Une manière pour les élèves de mettre de la pression pour la satisfaction au plus vite des revendications des enseignants et des fonctionnaires en général.

 

L’équipe de Togoportail arrivée dans les écoles a constaté que, ce sont des cours d’écoles et des salles de classe presque vides au lycée Technique d’Atakpamé ex CREFTP et au lycée d’Enseignement Professionnel d’Atakpamé ; il est loisible de voir quelques enseignants et élèves éparpillés et abandonnés à eux- mêmes ; et dans d’autres rares établissements les cours ont été tout de même dispensés jusqu’ à 9h. Après 9h, tous les établissements et classes sont presque vides ; les écoles confessionnelles ne sont pas du reste. Une sortie tapageuse faites par ces élèves qui ne reculent devant rien malgré le dispositif sécuritaire des forces de sécurité qui était en place. 

 

Allant aux informations, l’équipe sur les lieux a pu joindre El Hadj Hamadou Brim Bouraïma Diabacté, ministre de l’Enseignement Technique et de la Formation Professionnelle par téléphone autour de 08h.
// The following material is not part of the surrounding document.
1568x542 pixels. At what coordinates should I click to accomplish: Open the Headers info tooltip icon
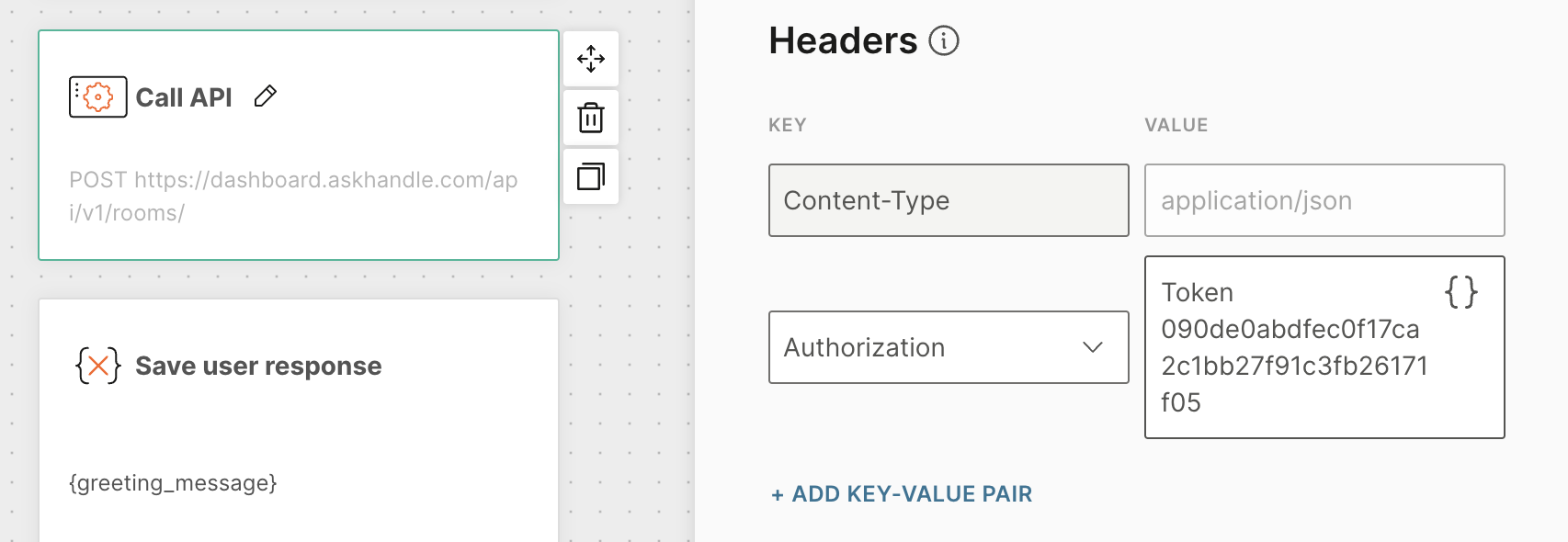click(x=944, y=40)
Il nous est rapporté que les troubles en cours dans la ville Atakpamé sont en train d’être gérés par les autorités de la ville ; des discussions sont en cours avec les acteurs directs.

Quant au proviseur du lycée Technique et le Directeur Régional de l’Enseignement des Plateaux tous les deux joints, ils nous ont rassuré qu’un pourparler est engagé et qu’une solution sera trouvée rapidement.

 

De pareils troubles ont été également suivis dans les villes de Lomé, de Tsévié où la circulation a été bloquée par les élèves sortis massivement.

 

L’enseignement est l’un des rares corps de métier à porter sur son dos la postérité de toute société ou de toute nation.

 

Depuis le début de janvier des appels aux grèves à observer dans les différents secteurs de l’administration générale, sont suivis à degrés divers et principalement des les secteurs de la santé et de l’éducation où le mouvement est très respecté.

 

Selon un communiqué du gouvernement de cette dernière heure, ’’le gouvernement vient de décider de la fermeture de tous les établissements scolaires de l’enseignement général et de l’enseignement technique tant publics que privés à compter de ce jour. Une mesure prise à la suite des troubles enregistrés depuis plusieurs jours dans le cadre du mouvement de grève déclenché par la Synergie des Travailleurs du Togo (STT)’’.

 

Selon toujours les termes du communiqué, ’’ Cette semaine…les négociations se poursuivent entre le gouvernement et les centrales syndicales sur la plateforme revendicative déposée par la STT’’.